Anche per don Angelo Pantoni vale la sentenza leopardiana “Virtù viva sprezziam, lodiamo estinta”, resa più accoratamente amara dai versi de “La quercia caduta”.
Tante volte negli anni passati ebbi il piacere e l’onore di accompagnarlo nelle ricerche da effettuare a S. Elia e altrove e mi fu offerta occasione di assistere, ammirato, mentre attendeva al suo lavoro. Ho chiari nella mente tutti i particolari delle varie escursioni che mi hanno dato dimostrazione delle sue profonde conoscenze e delle inimitabili capacità acquisite con lo studio e la ininterrotta attività legata alla regola benedettina.

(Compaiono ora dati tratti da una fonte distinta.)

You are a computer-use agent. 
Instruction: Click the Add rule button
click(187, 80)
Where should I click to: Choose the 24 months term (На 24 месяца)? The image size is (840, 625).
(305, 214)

Aveva un’abilità tutta sua nel cogliere gli aspetti che riguardavano la ricerca: procedeva sicuro e senza ripensamenti.
Non portava mai con sé la cartella, ma si serviva semplicemente delle tasche interne della tonaca assai ampie, specialmente di quella di destra, che erano un vero e proprio deposito delle varie attrezzature occorrenti per i rilievi da effettuare. Palpava con i polpastrelli della destra e tirava fuori, come un prestigiatore, il doppio metro, o la matita, per lo più un mozzicone infilato all’estremità di una cannuccia, una gomma dagli angoli arrotondati per l’uso divenuta ormai una pallina, e soprattutto un taccuino, piccolo quanto il palmo della mano.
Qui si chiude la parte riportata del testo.